The advantage of the approach it its full compatibility with hardware encryption. The issues are the extra overhead of carrying a nonce, and the need to manage the nonce.

Nonce must be chosen so that they do not repeat over the lifetime of the connection, or at least over the life time of the key. We cannot use a simple sequence number, because the middle-boxes would be tempted to use this sequence number for creative algorithms leading to ossification. So we need to guarantee uniqueness in one of two ways:

  • Due to the birthday paradox, nonce can be statistically unique if at least twice longer than the longest sequence number use for a given set of keys -- 64 bit if sending fewer than 232 packets, 128 bits if we want to use the full 64 bit sequence numbers in QUIC.

  • Nonce can be guaranteed unique if they are encrypted sequence numbers. For example, encrypting the 64-bit sequence number would produce guaranteed unique nonce for the duration of the connection.

Given that, the "encrypted 64 bit nonce" is the simplest nonce design. It requires using a reasonable 64 bit encryption algorithm. The old generation of 64-bit ciphers would work but is probably sub-optimal. Modern algorithms like SPARX would be preferable.

64bit encrypted PN

If we assume that a reasonable 64 bit cipher is available, we can improve on the "additional nonce" approach by simply sending 64 bit encrypted sequence numbers. The approach assumes that the packet format is changed to always encode the PN on 64 bits.With that approach, encryption would use the following steps:

  1. Encrypt the 64 bit sequence number.
  2. Format the packet as <header including encrypted-PN>|<payload>.
  3. Encrypt the concatenated PN and payload using AEAD, using the encrypted-PN as a nonce, and authenticating the first part of the header, but maybe not the encrypted-PN.
  4. Send the packet as <header including encrypted-PN>|<encrypted payload>|<AEAD checksum>

Decryption follows the reverse steps:

  1. Receive the packet as <header including encrypted PN>|<payload>|<AEAD checksum>.
  2. Decrypt the payload using AEAD, using the encrypted PN from the header, and authenticating the entire clear text header but not the encrypted PN.
  3. Decrypt the encrypted PN to obtain the sequence number.

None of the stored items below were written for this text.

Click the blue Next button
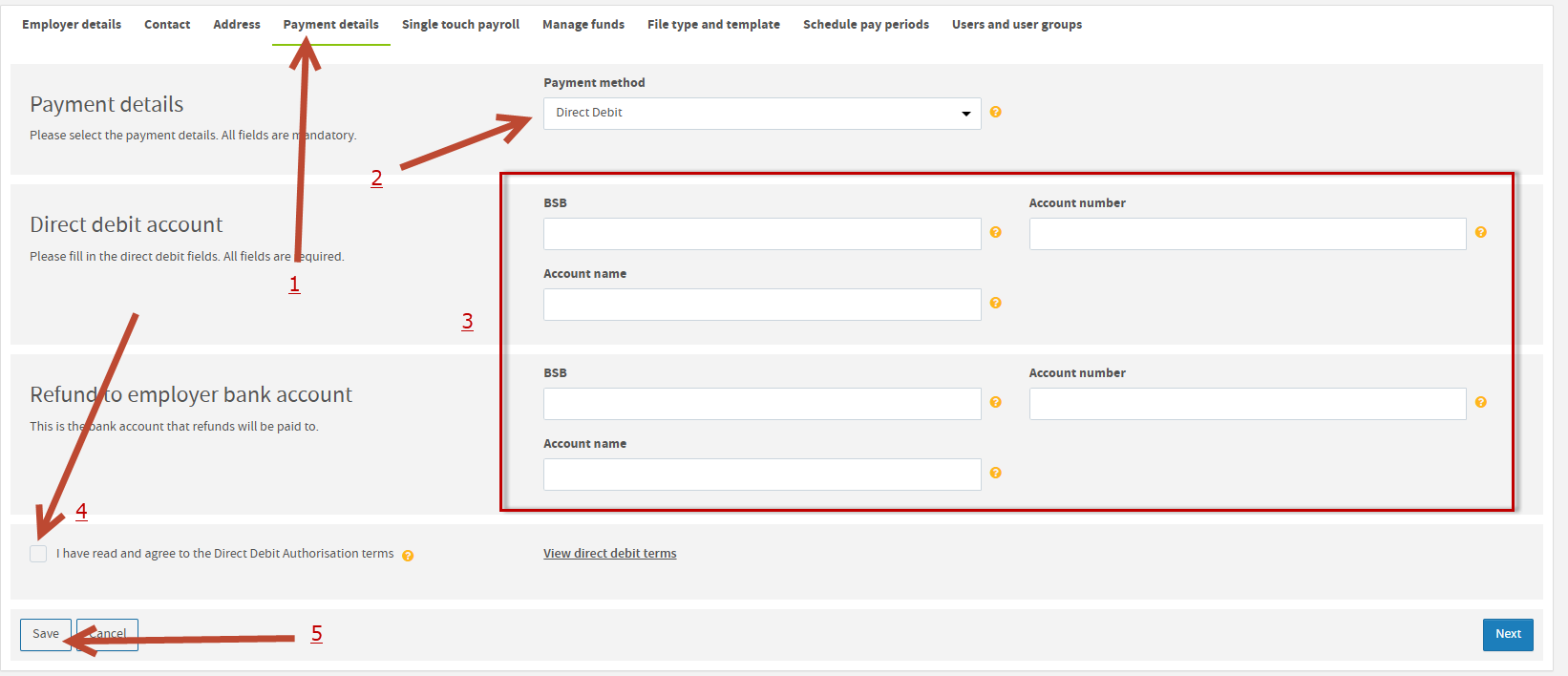 (1507, 634)
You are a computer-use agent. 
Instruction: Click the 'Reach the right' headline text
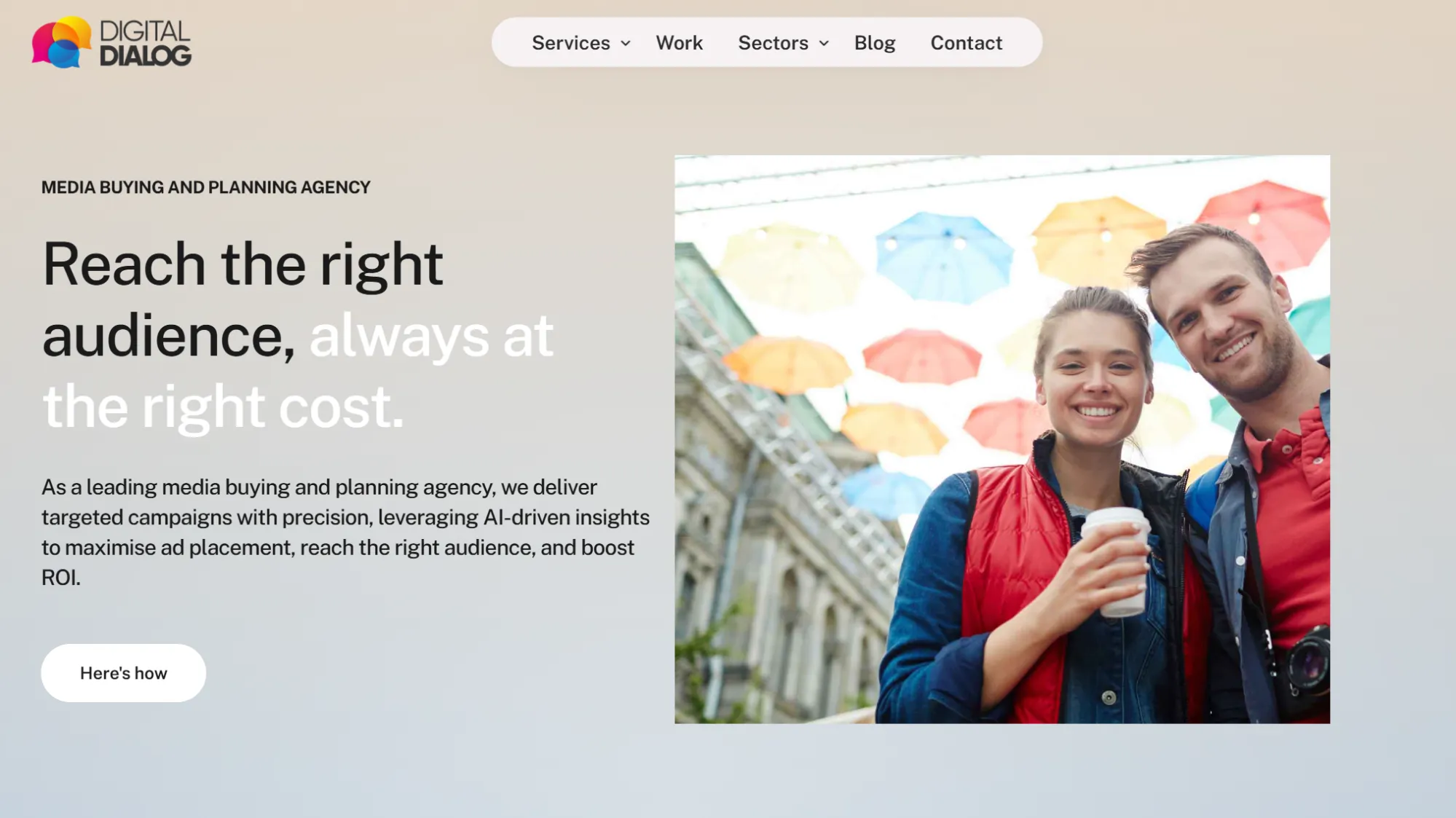tap(243, 264)
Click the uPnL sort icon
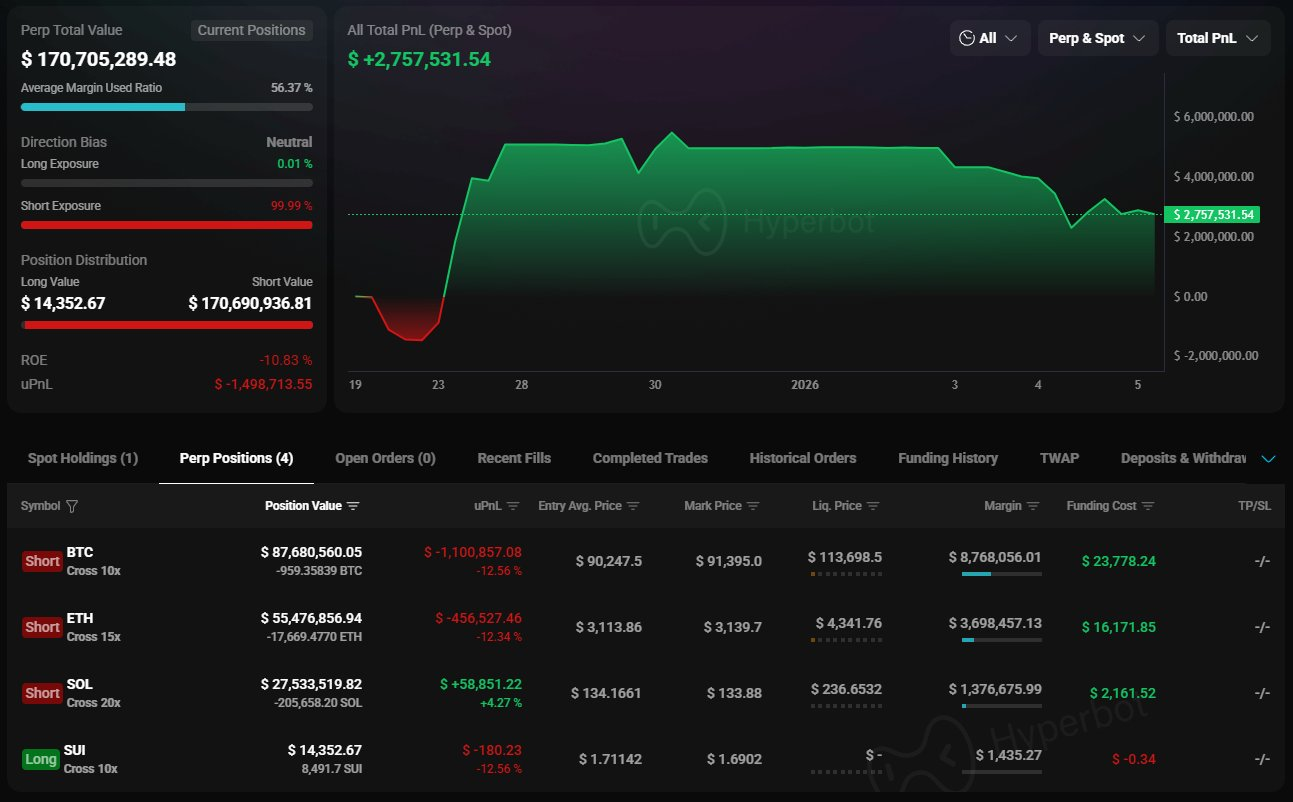This screenshot has width=1293, height=802. pyautogui.click(x=513, y=506)
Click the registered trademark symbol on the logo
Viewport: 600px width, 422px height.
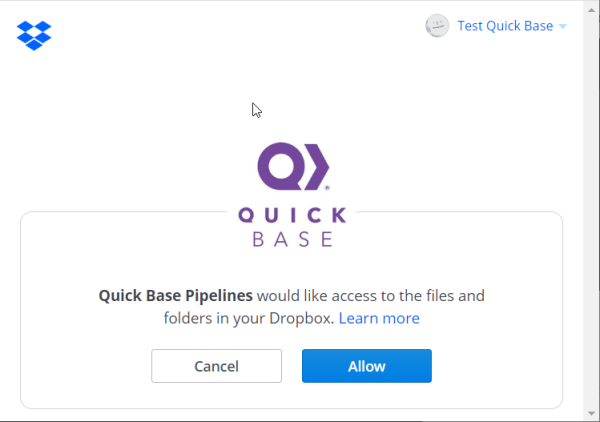point(328,186)
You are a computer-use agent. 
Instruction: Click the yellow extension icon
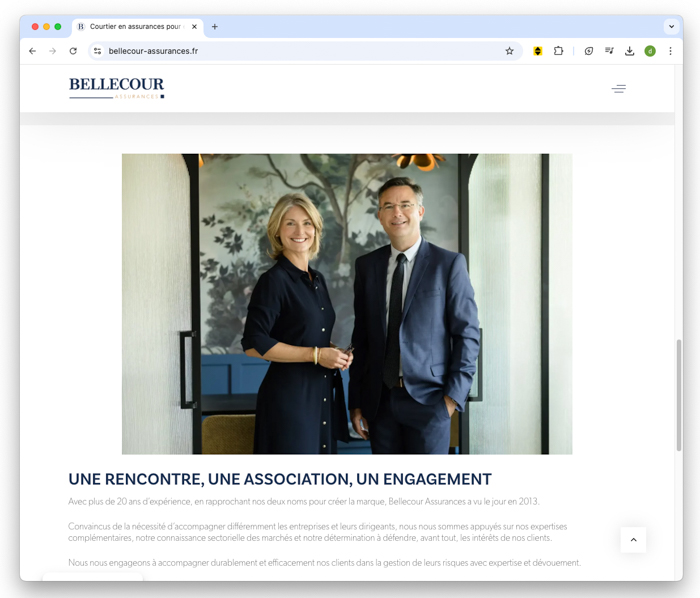click(x=538, y=51)
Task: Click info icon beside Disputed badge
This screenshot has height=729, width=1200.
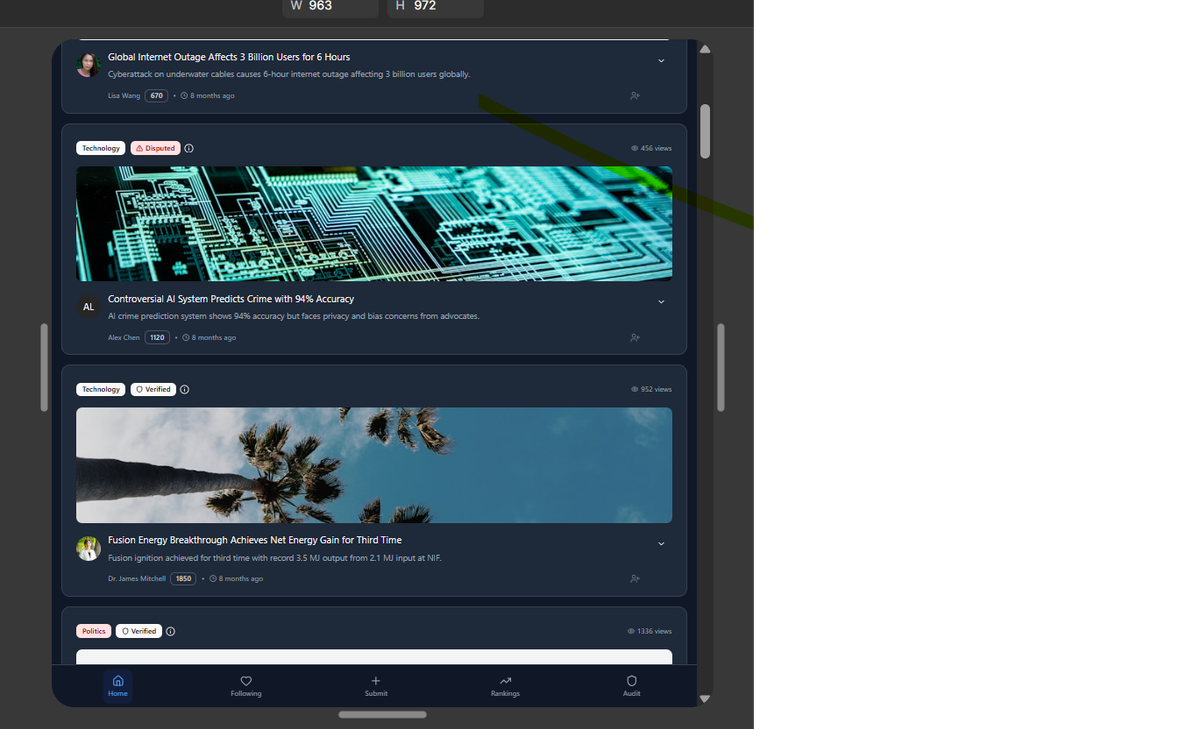Action: (189, 148)
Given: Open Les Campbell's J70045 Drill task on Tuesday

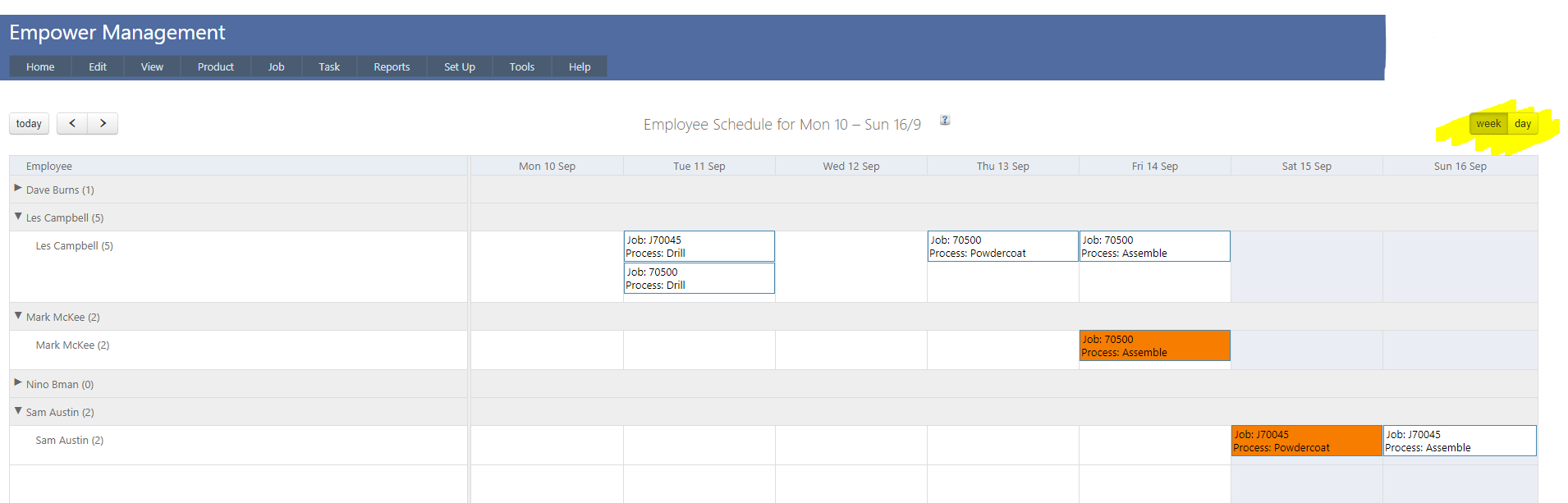Looking at the screenshot, I should pyautogui.click(x=699, y=246).
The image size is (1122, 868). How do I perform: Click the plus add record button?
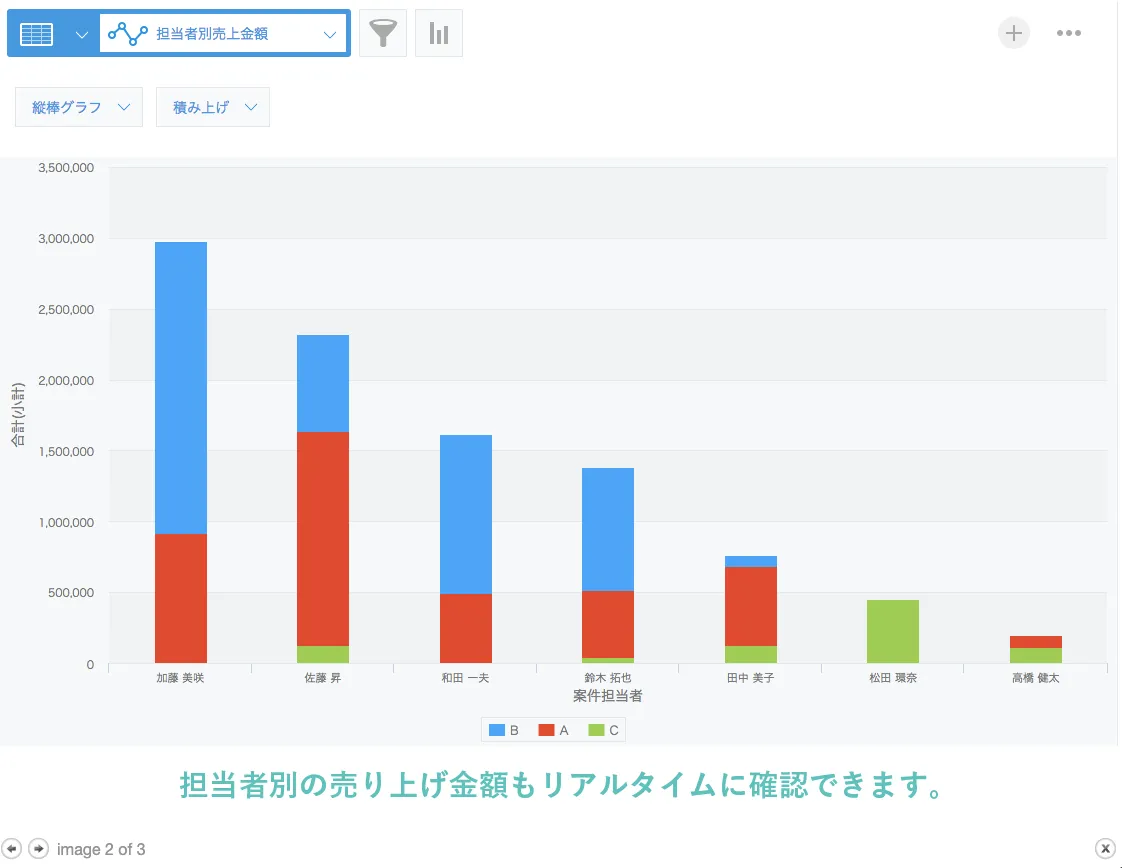click(x=1013, y=33)
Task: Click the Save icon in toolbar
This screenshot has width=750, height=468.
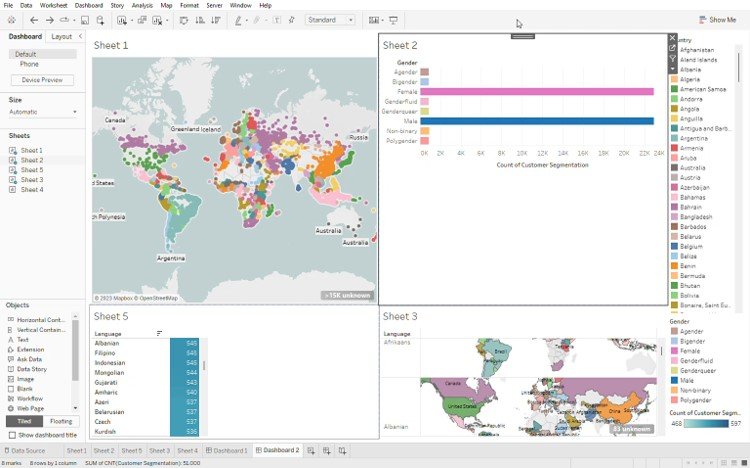Action: click(x=85, y=20)
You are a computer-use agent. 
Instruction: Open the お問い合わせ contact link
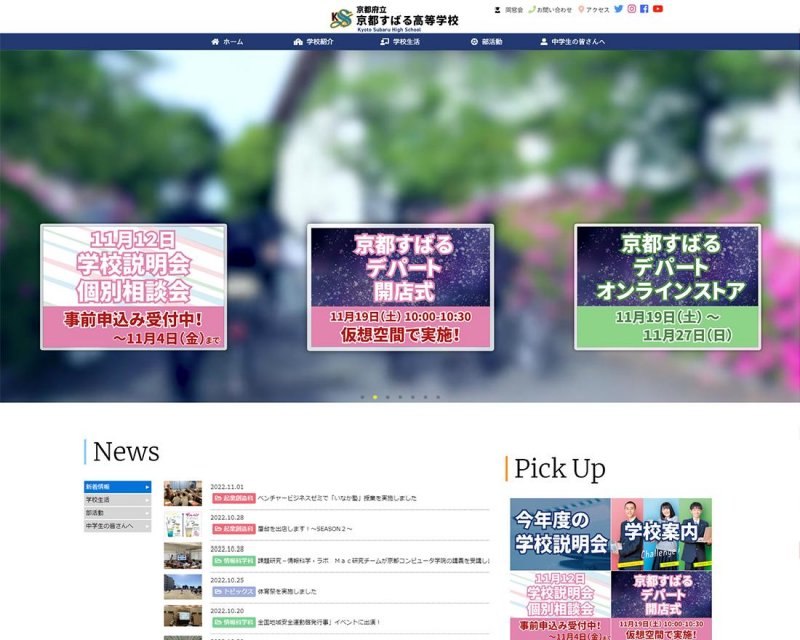(551, 10)
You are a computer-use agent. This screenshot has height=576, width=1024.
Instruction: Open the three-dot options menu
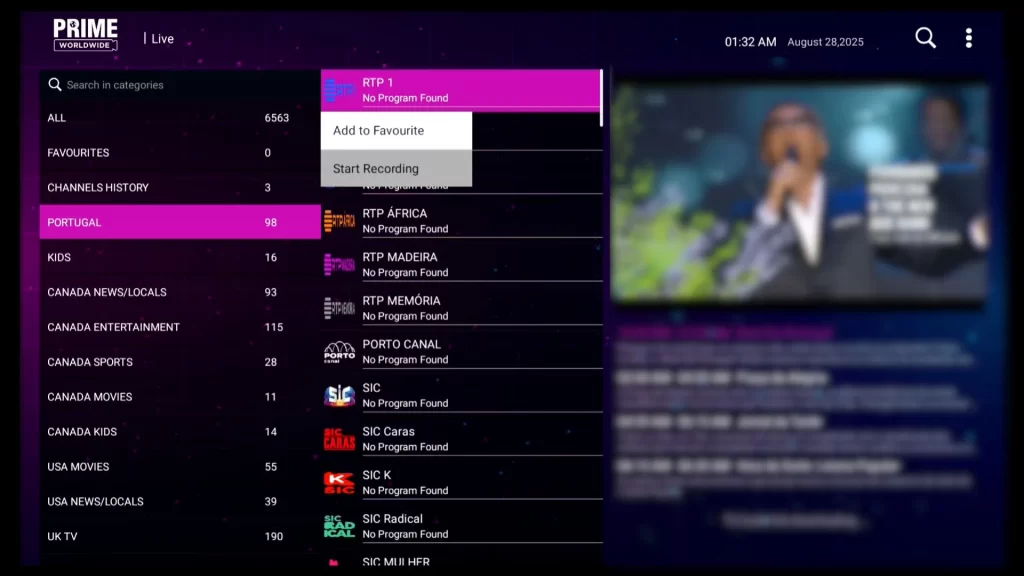point(967,37)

Like the nonce approach, this approach is well compatible with hardware encryption. It generates fewer byte overhead than the nonce approach, since the PN does not have to be repeated, although requiring 8 bytes for the PN is arguably 4 to 7 bytes more than the encodings on 4, 2 or 1 octet. The only performance issue left is the assumption that PN encryption or decryption is performed in software, which is probably necessary as long as we don't have hardware specialized for QUIC.

The solution depends on a plausible 64-bit block cipher, such as for example SPARX, but we can apply the same qualification as when analyzing the alternative encryption approach. If we relax the requirement to protect against linkability, the algorithm does not need to be "fully unbreakable", it just need to be a sufficient deterrent against meddling by middle-boxes. On the other hand, according to its designers, the SPARX cipher may well be strong enough.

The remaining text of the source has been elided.